Directive →
Please output the lines of the material as a Markdown table with the columns "Row" and "Line", leaving out blank lines. Begin at the line that contains "Given: Toggle the Beep Sound ON checkbox" and stop after the last line of the material.

** START Dataset entries **

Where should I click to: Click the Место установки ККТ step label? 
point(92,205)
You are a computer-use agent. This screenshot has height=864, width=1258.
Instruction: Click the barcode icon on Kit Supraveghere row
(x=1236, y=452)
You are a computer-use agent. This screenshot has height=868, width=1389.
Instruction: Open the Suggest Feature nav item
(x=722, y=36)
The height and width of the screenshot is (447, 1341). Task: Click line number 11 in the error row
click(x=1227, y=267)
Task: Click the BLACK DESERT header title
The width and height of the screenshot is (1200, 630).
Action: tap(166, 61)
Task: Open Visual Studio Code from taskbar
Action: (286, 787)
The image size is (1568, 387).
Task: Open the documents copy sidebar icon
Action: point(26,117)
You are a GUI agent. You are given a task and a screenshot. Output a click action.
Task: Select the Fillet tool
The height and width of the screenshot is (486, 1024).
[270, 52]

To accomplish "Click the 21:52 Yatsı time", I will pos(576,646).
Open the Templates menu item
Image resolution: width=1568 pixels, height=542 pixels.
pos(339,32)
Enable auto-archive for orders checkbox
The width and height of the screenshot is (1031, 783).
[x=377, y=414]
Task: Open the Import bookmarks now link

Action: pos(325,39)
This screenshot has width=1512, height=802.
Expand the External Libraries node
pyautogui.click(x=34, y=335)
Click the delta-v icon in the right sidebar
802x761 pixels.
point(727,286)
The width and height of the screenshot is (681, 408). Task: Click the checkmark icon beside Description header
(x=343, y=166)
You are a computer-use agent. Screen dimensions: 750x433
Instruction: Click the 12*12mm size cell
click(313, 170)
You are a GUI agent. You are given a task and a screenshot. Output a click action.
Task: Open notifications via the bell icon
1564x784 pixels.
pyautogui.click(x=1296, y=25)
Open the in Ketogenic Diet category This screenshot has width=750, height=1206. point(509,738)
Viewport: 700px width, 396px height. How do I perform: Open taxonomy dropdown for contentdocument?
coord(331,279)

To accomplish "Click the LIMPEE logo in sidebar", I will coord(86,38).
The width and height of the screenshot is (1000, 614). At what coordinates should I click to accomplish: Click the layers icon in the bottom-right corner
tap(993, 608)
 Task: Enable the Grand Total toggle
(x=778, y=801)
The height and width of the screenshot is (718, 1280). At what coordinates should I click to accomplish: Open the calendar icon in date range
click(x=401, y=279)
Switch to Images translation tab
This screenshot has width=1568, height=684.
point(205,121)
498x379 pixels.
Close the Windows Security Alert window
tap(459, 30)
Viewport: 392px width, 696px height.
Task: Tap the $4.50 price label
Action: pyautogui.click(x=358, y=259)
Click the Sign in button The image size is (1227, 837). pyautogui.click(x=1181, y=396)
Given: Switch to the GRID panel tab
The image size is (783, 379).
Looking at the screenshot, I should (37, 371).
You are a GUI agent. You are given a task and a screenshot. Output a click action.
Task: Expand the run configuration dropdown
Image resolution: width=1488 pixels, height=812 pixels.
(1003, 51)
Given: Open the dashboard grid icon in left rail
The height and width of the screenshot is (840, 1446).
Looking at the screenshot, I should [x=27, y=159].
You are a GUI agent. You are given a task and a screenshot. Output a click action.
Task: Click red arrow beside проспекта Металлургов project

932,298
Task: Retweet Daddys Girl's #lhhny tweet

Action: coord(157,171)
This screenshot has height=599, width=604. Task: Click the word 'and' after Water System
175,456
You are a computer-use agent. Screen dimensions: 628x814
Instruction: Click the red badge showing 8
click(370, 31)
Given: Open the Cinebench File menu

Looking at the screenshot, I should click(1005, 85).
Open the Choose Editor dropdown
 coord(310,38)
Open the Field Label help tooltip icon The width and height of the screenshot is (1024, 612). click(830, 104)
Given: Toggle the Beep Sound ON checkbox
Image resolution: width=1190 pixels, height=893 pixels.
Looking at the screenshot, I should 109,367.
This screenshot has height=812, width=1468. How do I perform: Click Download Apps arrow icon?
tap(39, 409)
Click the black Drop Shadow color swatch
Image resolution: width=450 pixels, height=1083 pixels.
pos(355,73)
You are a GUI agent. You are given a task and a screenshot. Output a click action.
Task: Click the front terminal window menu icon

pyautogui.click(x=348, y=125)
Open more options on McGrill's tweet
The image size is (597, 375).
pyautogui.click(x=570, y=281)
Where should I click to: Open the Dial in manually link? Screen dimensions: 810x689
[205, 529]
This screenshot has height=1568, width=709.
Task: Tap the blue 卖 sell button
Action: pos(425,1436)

** END Dataset entries **

Solution for this task →
| Row | Line |
|---|---|
| 1 | Given: Toggle the Beep Sound ON checkbox |
| 2 | Image resolution: width=1190 pixels, height=893 pixels. |
| 3 | Looking at the screenshot, I should 109,367. |
| 4 | This screenshot has height=812, width=1468. How do I perform: Click Download Apps arrow icon? |
| 5 | tap(39, 409) |
| 6 | Click the black Drop Shadow color swatch |
| 7 | Image resolution: width=450 pixels, height=1083 pixels. |
| 8 | pos(355,73) |
| 9 | You are a GUI agent. You are given a task and a screenshot. Output a click action. |
| 10 | Task: Click the front terminal window menu icon |
| 11 | pyautogui.click(x=348, y=125) |
| 12 | Open more options on McGrill's tweet |
| 13 | The image size is (597, 375). |
| 14 | pyautogui.click(x=570, y=281) |
| 15 | Where should I click to: Open the Dial in manually link? Screen dimensions: 810x689 |
| 16 | [205, 529] |
| 17 | This screenshot has height=1568, width=709. |
| 18 | Task: Tap the blue 卖 sell button |
| 19 | Action: pos(425,1436) |